Dans de nombreux cas on a mécaniquement traduit par extension du marché et retrait de l'Etat, en payant au passage un lourd prix, comme par exemple avec les privatisations. La fixation des règles de la compétitivité et de la concurrence à l'intérieur constitue un préalable au maniement des instruments tendant à stimuler le jeu du marché. C'est aussi le meilleur moyen d'évaluer l'efficacité du secteur publique dans son effort d'organiser le marché et la concurrence.
Les relations avec l'Europe
Ces relations sont à la dérive du fait de l'intégration poussée entre les pays européens et de la part marginale de l'Afrique dans le système économique international. Cette dérive ne met pas en cause les instruments de la coopération eurafricaine (Convention de Lomé,
Zone Franc...) dont le dynamisme à lui seul en accentue les effets. Les pays africains, qui ne prennent pas position ensemble ou séparément sur la nécessité de refondre les modalités de la coopération, font ainsi apparaître les limites de leur capacité face à l'incertitude. Le manque cruel d'informations découlant d'une analyse poussée des comportements et des stratégies des acteurs de la coopération eurafricaine en est la principale cause.
L'intégration régionale
La mondialisation des marchés et des acteurs ne fait pas bon ménage avec la mosaïque africaine. La multiplication des États et des centres de décision complique sérieusement la tâche des organisations régionales chargées de l'intégration. Face à cette situation la réponse africaine réside dans le schéma de création de la Communauté Économique Africaine, en six étapes, pour faire de l'Afrique une entité politique et économique plus cohérente et plus forte. Cette approche mécaniste aurait gagné à être complétée par un mécanisme interne visant à organiser la concurrence entre les États et à gérer les tensions qui en résultent. Cet aspect à lui seul suffit pour établir un agenda permettant d'améliorer la compétitivité au niveau de chaque État et au niveau de la région.

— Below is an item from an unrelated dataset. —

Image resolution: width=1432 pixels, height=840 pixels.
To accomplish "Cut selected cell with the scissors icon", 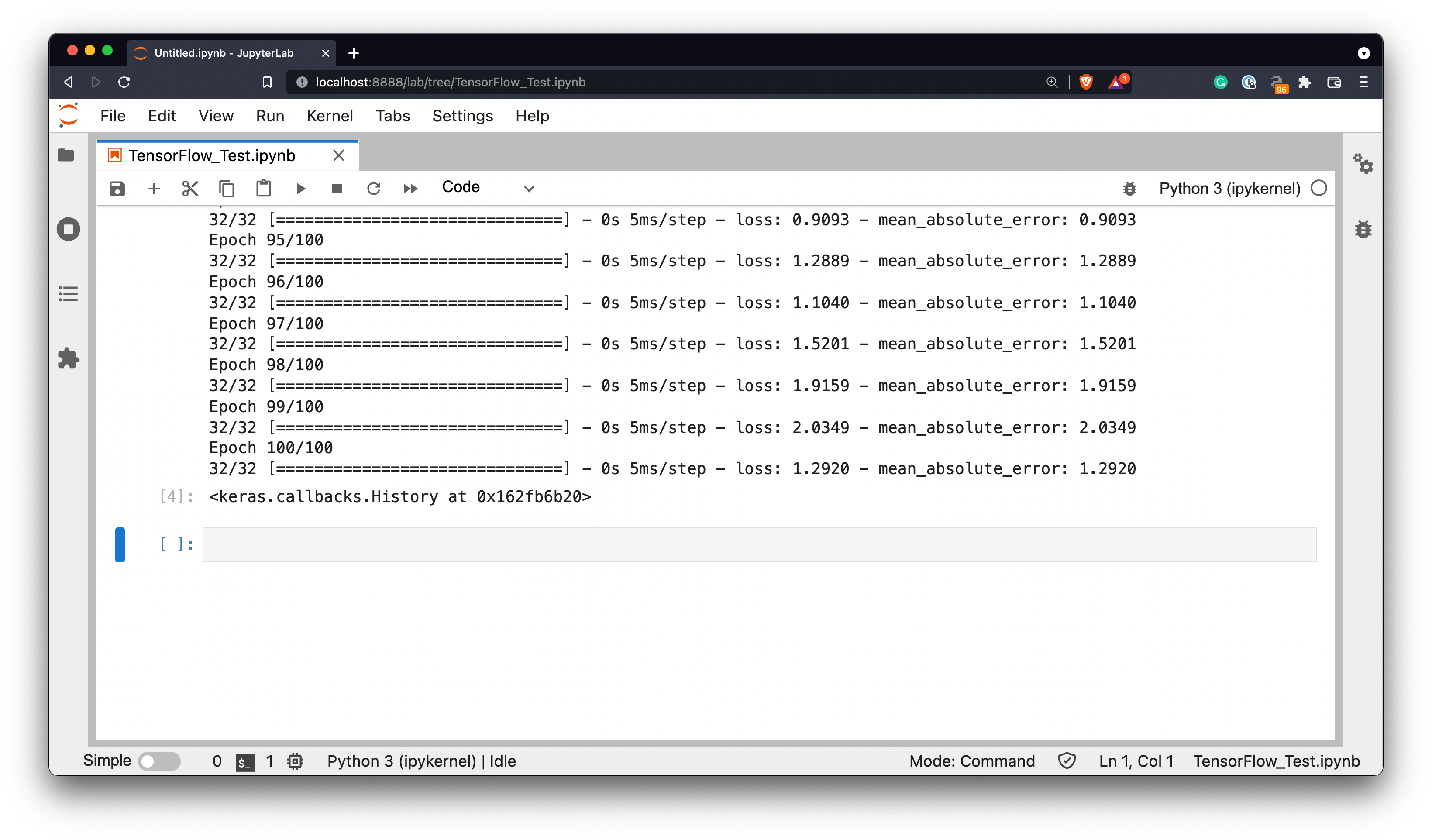I will [x=190, y=188].

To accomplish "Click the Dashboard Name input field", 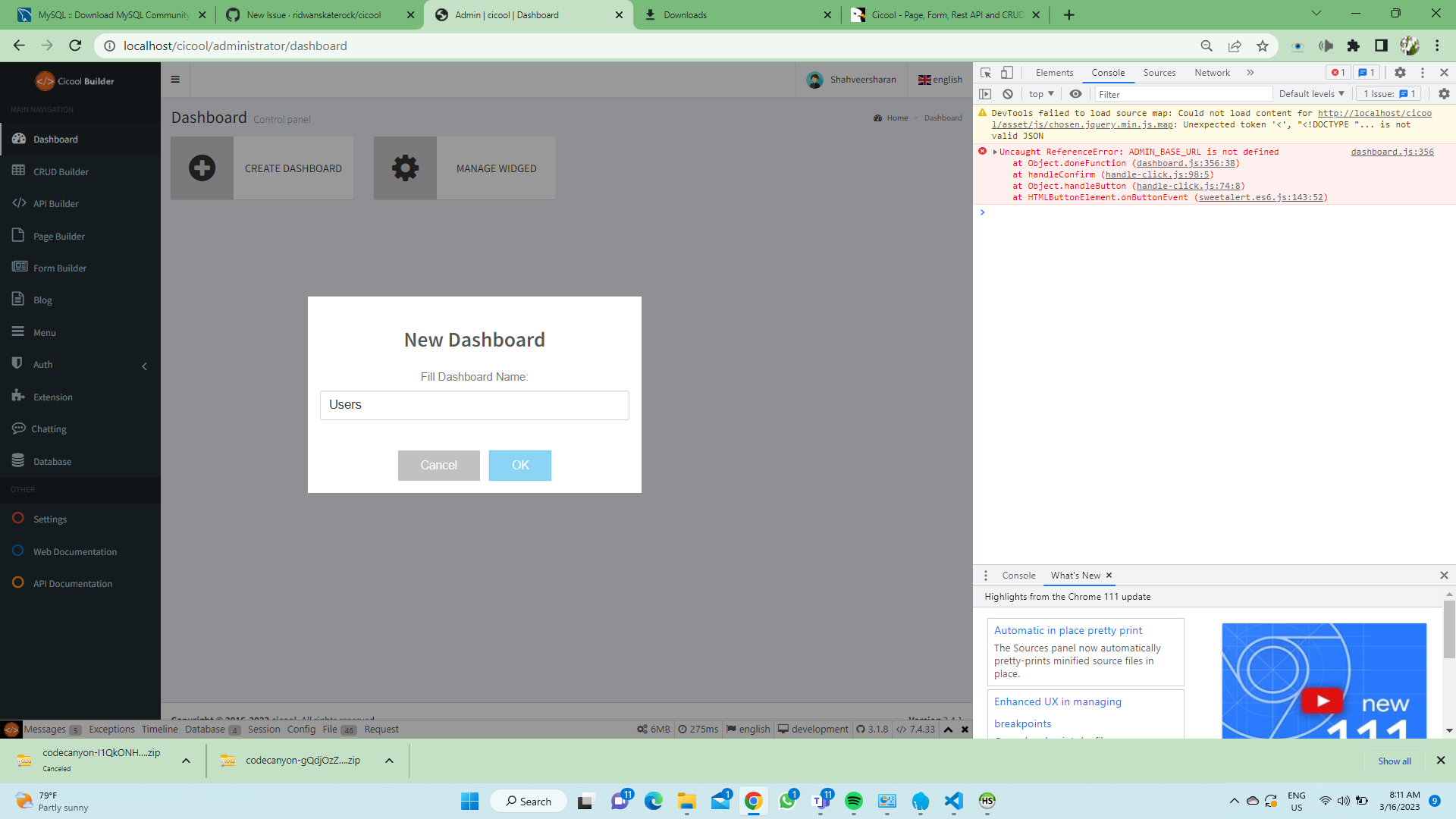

Une des tâches essentielles pour les analystes de politique et les gestionnaires du développement consistera dans l'avenir à cerner les principes de la <marchéisation> soutenable en Afrique. On remarque au passage que ce concept, issue de la finance internationale est promu à un bel avenir, si d'aventure les pays africains acceptaient de le mentionner dans leur constitution à l'instar des Lois plan.